I did not go to college until I finished serving in the Marines, so my college experiences may seem out of place for my age. However, in Catholic graduate school Vlacav Havel was talk of the International Relations department. Havel secured a place with likes of Bishop Romero in the pantheon of great leaders over oppression. I already made a few waves criticizing Romero and liberation theology. My feelings were if you are going to stand up to oppression, stand up and stay standing when the times get tough. Don’t hide behind a pulpit and say “You can’t touch me.” Don’t get me wrong, I did not in any way support the death squads or the message sent by them killing a priest at the altar. I felt if you are going to revolt, revolt and be willing to stand up and, if necessary, pay the price. “Freedom isn’t free.” says the cliche reads. I stayed quiet on Havel mostly because he was not part of my field of study. Still, the name stuck with me.
Zantovsky, a long time friend of Havel writes an interesting biography. It is not a glorification of Havel nor is it sensationalism. It is an honest telling of the good and the bad. Havel was no saint and lived more closely to Rousseau than a saintly leader. His wife Olga was his rock, but not is only intimate relationship. He loved Rock and Roll and in fact for a White House visit convinced Clinton to have Lou Reed play. Clinton agreed, with the condition that “Walk on the Wild Side” Would not be play. The Lewinsky scandal was the hot item and a song about drag queens would not do much to help his image. Clinton and Havel developed a friendship. In my mind, I have the feeling the two of them together, after a few drinks, would be little different than the old Saturday Night Live skit with Steve Martin and Dan Aykroyd — the two wild and crazy guys from Czechoslovakia. This can be compared to Havel’s relationship with Thatcher, who mothered over him — telling him what he is doing right and what he is doing wrong.
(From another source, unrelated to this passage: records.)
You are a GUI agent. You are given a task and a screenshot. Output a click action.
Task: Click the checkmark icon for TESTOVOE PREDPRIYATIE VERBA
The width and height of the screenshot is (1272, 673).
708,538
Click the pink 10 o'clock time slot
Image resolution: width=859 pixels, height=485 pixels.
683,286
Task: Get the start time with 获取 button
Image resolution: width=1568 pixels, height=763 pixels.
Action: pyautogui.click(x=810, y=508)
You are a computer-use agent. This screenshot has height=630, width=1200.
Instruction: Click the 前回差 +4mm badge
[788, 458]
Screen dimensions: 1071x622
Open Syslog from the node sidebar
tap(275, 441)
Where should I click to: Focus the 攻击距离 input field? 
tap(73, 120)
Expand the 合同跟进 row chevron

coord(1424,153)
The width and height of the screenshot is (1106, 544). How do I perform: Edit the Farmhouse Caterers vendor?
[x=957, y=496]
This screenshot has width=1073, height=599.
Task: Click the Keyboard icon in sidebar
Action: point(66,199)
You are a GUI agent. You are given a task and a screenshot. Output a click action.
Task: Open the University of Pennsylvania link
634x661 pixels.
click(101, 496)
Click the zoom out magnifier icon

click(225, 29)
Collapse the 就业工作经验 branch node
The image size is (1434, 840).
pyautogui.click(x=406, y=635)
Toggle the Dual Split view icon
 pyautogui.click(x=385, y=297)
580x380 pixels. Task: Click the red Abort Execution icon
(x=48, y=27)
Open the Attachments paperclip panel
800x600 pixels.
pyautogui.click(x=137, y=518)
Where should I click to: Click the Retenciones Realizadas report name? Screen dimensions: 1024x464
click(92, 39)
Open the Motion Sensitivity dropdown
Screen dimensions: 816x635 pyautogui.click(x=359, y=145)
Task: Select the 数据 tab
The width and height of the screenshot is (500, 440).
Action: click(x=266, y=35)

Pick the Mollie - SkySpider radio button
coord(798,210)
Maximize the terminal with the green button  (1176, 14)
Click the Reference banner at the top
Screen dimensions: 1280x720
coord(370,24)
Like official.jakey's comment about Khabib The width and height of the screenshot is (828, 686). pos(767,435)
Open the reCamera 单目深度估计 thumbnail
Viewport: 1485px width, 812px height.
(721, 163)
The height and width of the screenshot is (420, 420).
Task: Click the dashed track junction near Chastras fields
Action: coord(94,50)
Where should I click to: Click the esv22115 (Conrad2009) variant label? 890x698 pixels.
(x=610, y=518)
Havel was born into wealth which was not a good thing after the Iron Curtain went up. He was seen as less of a citizen and more suspect because of his millionaire family. Havel, without property and his family’s wealth, was able to was able to live well from his writing. His plays were a hit in Czechoslovakia and outside the Iron Curtain too. The crushing of the Prague Spring, which Havel took a role, brought an end to his work inside of Czechoslovakia, however he was still paid in the West. Havel was also a founder of Charter 77 an informal initiative criticizing the government for its human rights failings. These human rights were guaranteed by the Czechoslovak constitution and various international agreements the government had signed. The government declared Charter 77 illegal and no copies were officially printed, but it circulated underground and in the West.
Havel’s association with Charter 77 brought him under official surveillance and several prison sentences from 1979 -1983. Prison was not as bad as expected. Not being physically big or athletic he worried about his safety, but found in the hierarchy of prison, as a political prisoner, he sat pretty high on the list. Not that being a political prisoner was considered glamorous like bank robbing to other prisoners, but being jailed for confronting the government that sentenced the prisoners made him the enemy of their enemy, so to speak. Havel also had earned an international following which kept pressure on the government to keep his prison stays short.
No less remarkable is the surprising smoothness of Czechoslovakian freedom. As president, Havel managed to keep things under control. There was no circus atmosphere as in Romania. There were difficult and tough decisions, but it was a model for transition. The breakup of Czechoslovakia into two countries was also relatively smooth. Much smoother than the breakup of Yugoslavia, also an “artificial” country drawn up after World War I.
The book includes some humor and some irony too. For example, when the German president met with President Havel, he greeted him by saying, “The last time we came in tanks. I walked this time.” He earned the Presidential Medal of Freedom and was awarded it with Charlton Heston, Julia Child, and Dave Thomas (Wendy’s).
While Havel’s rock n roll lifestyle may not be the grounds for a great leader, he was committed to human rights, peace, and fairness. He worked hard to make sure the privatization of business did not fall directly into the hands of the former communists. He put a stop to the Czechoslovakian arms industry, despite the resistance from the Slovaks. He met with the pope and the Dalai Lama. Politically he was able to remain true to his beliefs. He stood up and stood his ground. Zantovsky writes an excellent biography of a man and not a revolutionary image. Havel is not deitized in this book, but shown to be human and a man who earned the respect and standing. Havel: A Life is an outstand account of a man who stood up and became a part of history.